(Extracted data entries)
--------------------------------

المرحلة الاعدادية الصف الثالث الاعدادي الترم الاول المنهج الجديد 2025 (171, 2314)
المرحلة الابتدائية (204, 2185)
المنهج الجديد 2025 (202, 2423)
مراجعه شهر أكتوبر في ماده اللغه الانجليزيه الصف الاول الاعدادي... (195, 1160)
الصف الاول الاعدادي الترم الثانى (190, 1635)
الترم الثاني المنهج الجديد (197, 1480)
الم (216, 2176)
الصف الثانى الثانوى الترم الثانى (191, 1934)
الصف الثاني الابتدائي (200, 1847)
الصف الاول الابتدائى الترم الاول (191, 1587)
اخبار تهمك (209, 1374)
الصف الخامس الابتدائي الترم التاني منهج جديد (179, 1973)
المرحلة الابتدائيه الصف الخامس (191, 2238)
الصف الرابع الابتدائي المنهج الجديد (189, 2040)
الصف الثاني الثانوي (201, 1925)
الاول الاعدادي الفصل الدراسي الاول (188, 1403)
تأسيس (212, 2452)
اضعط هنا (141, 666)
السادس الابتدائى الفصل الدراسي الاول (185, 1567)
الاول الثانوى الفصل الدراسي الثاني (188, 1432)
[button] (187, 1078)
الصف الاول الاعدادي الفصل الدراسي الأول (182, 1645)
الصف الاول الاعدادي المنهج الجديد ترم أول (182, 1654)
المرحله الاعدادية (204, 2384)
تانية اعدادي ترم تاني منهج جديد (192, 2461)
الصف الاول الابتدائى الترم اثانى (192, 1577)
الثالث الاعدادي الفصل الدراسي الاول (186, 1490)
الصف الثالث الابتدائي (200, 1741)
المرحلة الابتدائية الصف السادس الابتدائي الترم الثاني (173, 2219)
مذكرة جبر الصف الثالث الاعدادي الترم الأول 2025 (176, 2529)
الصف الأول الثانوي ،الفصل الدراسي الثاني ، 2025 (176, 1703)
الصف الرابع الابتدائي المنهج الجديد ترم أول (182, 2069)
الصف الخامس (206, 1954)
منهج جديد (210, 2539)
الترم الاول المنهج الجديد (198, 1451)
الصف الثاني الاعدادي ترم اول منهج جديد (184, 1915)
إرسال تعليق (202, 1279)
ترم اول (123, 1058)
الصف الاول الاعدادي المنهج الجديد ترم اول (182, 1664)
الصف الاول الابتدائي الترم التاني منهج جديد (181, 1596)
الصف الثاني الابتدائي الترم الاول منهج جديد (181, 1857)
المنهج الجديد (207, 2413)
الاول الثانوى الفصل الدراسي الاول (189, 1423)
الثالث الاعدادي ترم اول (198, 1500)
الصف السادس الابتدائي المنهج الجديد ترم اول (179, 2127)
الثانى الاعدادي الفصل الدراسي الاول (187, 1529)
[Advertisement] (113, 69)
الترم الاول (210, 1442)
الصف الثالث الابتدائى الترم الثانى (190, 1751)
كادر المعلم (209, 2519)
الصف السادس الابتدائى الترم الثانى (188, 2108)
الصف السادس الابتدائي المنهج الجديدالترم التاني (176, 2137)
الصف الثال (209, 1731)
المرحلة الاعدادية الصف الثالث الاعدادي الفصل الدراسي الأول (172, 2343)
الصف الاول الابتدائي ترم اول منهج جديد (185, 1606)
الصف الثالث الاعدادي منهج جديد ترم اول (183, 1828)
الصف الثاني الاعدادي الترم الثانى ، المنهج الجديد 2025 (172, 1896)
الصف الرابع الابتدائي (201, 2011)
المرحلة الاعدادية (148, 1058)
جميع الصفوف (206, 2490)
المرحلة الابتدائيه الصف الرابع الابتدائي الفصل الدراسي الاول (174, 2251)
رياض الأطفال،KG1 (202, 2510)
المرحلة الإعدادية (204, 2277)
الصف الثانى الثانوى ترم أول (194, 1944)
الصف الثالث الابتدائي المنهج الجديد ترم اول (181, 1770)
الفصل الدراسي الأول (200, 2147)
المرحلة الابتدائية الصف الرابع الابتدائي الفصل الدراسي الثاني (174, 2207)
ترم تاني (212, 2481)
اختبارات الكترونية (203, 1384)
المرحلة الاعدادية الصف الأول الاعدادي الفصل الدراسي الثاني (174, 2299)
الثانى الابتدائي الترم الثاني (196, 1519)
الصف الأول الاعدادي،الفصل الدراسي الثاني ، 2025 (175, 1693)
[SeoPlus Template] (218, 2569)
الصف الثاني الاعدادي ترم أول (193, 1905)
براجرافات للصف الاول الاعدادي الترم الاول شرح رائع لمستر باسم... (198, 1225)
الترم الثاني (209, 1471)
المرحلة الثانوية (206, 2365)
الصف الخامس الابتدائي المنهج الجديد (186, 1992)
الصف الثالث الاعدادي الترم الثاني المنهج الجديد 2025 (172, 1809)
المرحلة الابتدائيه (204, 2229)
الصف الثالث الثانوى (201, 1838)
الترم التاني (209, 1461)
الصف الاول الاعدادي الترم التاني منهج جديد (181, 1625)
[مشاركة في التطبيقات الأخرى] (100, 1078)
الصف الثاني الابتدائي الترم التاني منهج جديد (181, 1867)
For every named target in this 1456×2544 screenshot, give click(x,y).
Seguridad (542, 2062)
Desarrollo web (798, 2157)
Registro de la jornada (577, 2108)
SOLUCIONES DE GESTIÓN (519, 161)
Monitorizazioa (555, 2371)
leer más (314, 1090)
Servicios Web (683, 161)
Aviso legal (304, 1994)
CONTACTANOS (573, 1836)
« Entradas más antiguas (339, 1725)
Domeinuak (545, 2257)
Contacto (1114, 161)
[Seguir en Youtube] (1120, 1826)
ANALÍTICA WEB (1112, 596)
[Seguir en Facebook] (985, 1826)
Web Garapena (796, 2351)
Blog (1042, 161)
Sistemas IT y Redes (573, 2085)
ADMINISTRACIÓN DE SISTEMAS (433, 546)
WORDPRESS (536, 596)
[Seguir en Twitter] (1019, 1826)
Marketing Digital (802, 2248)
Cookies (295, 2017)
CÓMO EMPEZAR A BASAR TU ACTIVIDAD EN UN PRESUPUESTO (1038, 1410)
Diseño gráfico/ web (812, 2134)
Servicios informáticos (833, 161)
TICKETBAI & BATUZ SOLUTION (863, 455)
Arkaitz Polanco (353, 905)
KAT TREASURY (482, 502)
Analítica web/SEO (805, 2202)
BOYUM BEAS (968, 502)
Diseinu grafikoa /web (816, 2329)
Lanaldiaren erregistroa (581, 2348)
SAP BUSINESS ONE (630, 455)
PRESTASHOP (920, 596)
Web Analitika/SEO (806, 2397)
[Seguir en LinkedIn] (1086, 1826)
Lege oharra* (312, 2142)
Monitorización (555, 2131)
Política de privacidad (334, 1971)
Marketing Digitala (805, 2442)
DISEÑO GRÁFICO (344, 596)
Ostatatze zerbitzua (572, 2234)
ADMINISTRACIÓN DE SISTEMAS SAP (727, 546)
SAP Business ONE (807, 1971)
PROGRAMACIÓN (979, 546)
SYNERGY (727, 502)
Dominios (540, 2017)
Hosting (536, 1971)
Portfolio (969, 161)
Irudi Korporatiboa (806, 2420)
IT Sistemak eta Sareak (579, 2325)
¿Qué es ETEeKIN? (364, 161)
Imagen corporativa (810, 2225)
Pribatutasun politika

--------------------------------

*TASK TO COMPLETE*:
What you return should be the records above, repeated exactly.

*SOLUTION TO THIS TASK*:
المرحلة الاعدادية الصف الثالث الاعدادي الترم الاول المنهج الجديد 2025 (171, 2314)
المرحلة الابتدائية (204, 2185)
المنهج الجديد 2025 (202, 2423)
مراجعه شهر أكتوبر في ماده اللغه الانجليزيه الصف الاول الاعدادي... (195, 1160)
الصف الاول الاعدادي الترم الثانى (190, 1635)
الترم الثاني المنهج الجديد (197, 1480)
الم (216, 2176)
الصف الثانى الثانوى الترم الثانى (191, 1934)
الصف الثاني الابتدائي (200, 1847)
الصف الاول الابتدائى الترم الاول (191, 1587)
اخبار تهمك (209, 1374)
الصف الخامس الابتدائي الترم التاني منهج جديد (179, 1973)
المرحلة الابتدائيه الصف الخامس (191, 2238)
الصف الرابع الابتدائي المنهج الجديد (189, 2040)
الصف الثاني الثانوي (201, 1925)
الاول الاعدادي الفصل الدراسي الاول (188, 1403)
تأسيس (212, 2452)
اضعط هنا (141, 666)
السادس الابتدائى الفصل الدراسي الاول (185, 1567)
الاول الثانوى الفصل الدراسي الثاني (188, 1432)
[button] (187, 1078)
الصف الاول الاعدادي الفصل الدراسي الأول (182, 1645)
الصف الاول الاعدادي المنهج الجديد ترم أول (182, 1654)
المرحله الاعدادية (204, 2384)
تانية اعدادي ترم تاني منهج جديد (192, 2461)
الصف الاول الابتدائى الترم اثانى (192, 1577)
الثالث الاعدادي الفصل الدراسي الاول (186, 1490)
الصف الثالث الابتدائي (200, 1741)
المرحلة الابتدائية الصف السادس الابتدائي الترم الثاني (173, 2219)
مذكرة جبر الصف الثالث الاعدادي الترم الأول 2025 (176, 2529)
الصف الأول الثانوي ،الفصل الدراسي الثاني ، 2025 (176, 1703)
الصف الرابع الابتدائي المنهج الجديد ترم أول (182, 2069)
الصف الخامس (206, 1954)
منهج جديد (210, 2539)
الترم الاول المنهج الجديد (198, 1451)
الصف الثاني الاعدادي ترم اول منهج جديد (184, 1915)
إرسال تعليق (202, 1279)
ترم اول (123, 1058)
الصف الاول الاعدادي المنهج الجديد ترم اول (182, 1664)
الصف الاول الابتدائي الترم التاني منهج جديد (181, 1596)
الصف الثاني الابتدائي الترم الاول منهج جديد (181, 1857)
المنهج الجديد (207, 2413)
الاول الثانوى الفصل الدراسي الاول (189, 1423)
الثالث الاعدادي ترم اول (198, 1500)
الصف السادس الابتدائي المنهج الجديد ترم اول (179, 2127)
الثانى الاعدادي الفصل الدراسي الاول (187, 1529)
[Advertisement] (113, 69)
الترم الاول (210, 1442)
الصف الثالث الابتدائى الترم الثانى (190, 1751)
كادر المعلم (209, 2519)
الصف السادس الابتدائى الترم الثانى (188, 2108)
الصف السادس الابتدائي المنهج الجديدالترم التاني (176, 2137)
الصف الثال (209, 1731)
المرحلة الاعدادية الصف الثالث الاعدادي الفصل الدراسي الأول (172, 2343)
الصف الاول الابتدائي ترم اول منهج جديد (185, 1606)
الصف الثالث الاعدادي منهج جديد ترم اول (183, 1828)
الصف الثاني الاعدادي الترم الثانى ، المنهج الجديد 2025 (172, 1896)
الصف الرابع الابتدائي (201, 2011)
المرحلة الاعدادية (148, 1058)
جميع الصفوف (206, 2490)
المرحلة الابتدائيه الصف الرابع الابتدائي الفصل الدراسي الاول (174, 2251)
رياض الأطفال،KG1 (202, 2510)
المرحلة الإعدادية (204, 2277)
الصف الثانى الثانوى ترم أول (194, 1944)
الصف الثالث الابتدائي المنهج الجديد ترم اول (181, 1770)
الفصل الدراسي الأول (200, 2147)
المرحلة الابتدائية الصف الرابع الابتدائي الفصل الدراسي الثاني (174, 2207)
ترم تاني (212, 2481)
اختبارات الكترونية (203, 1384)
المرحلة الاعدادية الصف الأول الاعدادي الفصل الدراسي الثاني (174, 2299)
الثانى الابتدائي الترم الثاني (196, 1519)
الصف الأول الاعدادي،الفصل الدراسي الثاني ، 2025 (175, 1693)
[SeoPlus Template] (218, 2569)
الصف الثاني الاعدادي ترم أول (193, 1905)
براجرافات للصف الاول الاعدادي الترم الاول شرح رائع لمستر باسم... (198, 1225)
الترم الثاني (209, 1471)
المرحلة الثانوية (206, 2365)
الصف الخامس الابتدائي المنهج الجديد (186, 1992)
الصف الثالث الاعدادي الترم الثاني المنهج الجديد 2025 (172, 1809)
المرحلة الابتدائيه (204, 2229)
الصف الثالث الثانوى (201, 1838)
الترم التاني (209, 1461)
الصف الاول الاعدادي الترم التاني منهج جديد (181, 1625)
[مشاركة في التطبيقات الأخرى] (100, 1078)
الصف الثاني الابتدائي الترم التاني منهج جديد (181, 1867)
For every named target in this 1456×2544 screenshot, give click(x,y).
Seguridad (542, 2062)
Desarrollo web (798, 2157)
Registro de la jornada (577, 2108)
SOLUCIONES DE GESTIÓN (519, 161)
Monitorizazioa (555, 2371)
leer más (314, 1090)
Servicios Web (683, 161)
Aviso legal (304, 1994)
CONTACTANOS (573, 1836)
« Entradas más antiguas (339, 1725)
Domeinuak (545, 2257)
Contacto (1114, 161)
[Seguir en Youtube] (1120, 1826)
ANALÍTICA WEB (1112, 596)
[Seguir en Facebook] (985, 1826)
Web Garapena (796, 2351)
Blog (1042, 161)
Sistemas IT y Redes (573, 2085)
ADMINISTRACIÓN DE SISTEMAS (433, 546)
WORDPRESS (536, 596)
[Seguir en Twitter] (1019, 1826)
Marketing Digital (802, 2248)
Cookies (295, 2017)
CÓMO EMPEZAR A BASAR TU ACTIVIDAD EN UN PRESUPUESTO (1038, 1410)
Diseño gráfico/ web (812, 2134)
Servicios informáticos (833, 161)
TICKETBAI & BATUZ SOLUTION (863, 455)
Arkaitz Polanco (353, 905)
KAT TREASURY (482, 502)
Analítica web/SEO (805, 2202)
BOYUM BEAS (968, 502)
Diseinu grafikoa /web (816, 2329)
Lanaldiaren erregistroa (581, 2348)
SAP BUSINESS ONE (630, 455)
PRESTASHOP (920, 596)
Web Analitika/SEO (806, 2397)
[Seguir en LinkedIn] (1086, 1826)
Lege oharra* (312, 2142)
Monitorización (555, 2131)
Política de privacidad (334, 1971)
Marketing Digitala (805, 2442)
DISEÑO GRÁFICO (344, 596)
Ostatatze zerbitzua (572, 2234)
ADMINISTRACIÓN DE SISTEMAS SAP (727, 546)
SAP Business ONE (807, 1971)
PROGRAMACIÓN (979, 546)
SYNERGY (727, 502)
Dominios (540, 2017)
Hosting (536, 1971)
Portfolio (969, 161)
Irudi Korporatiboa (806, 2420)
IT Sistemak eta Sareak (579, 2325)
¿Qué es ETEeKIN? (364, 161)
Imagen corporativa (810, 2225)
Pribatutasun politika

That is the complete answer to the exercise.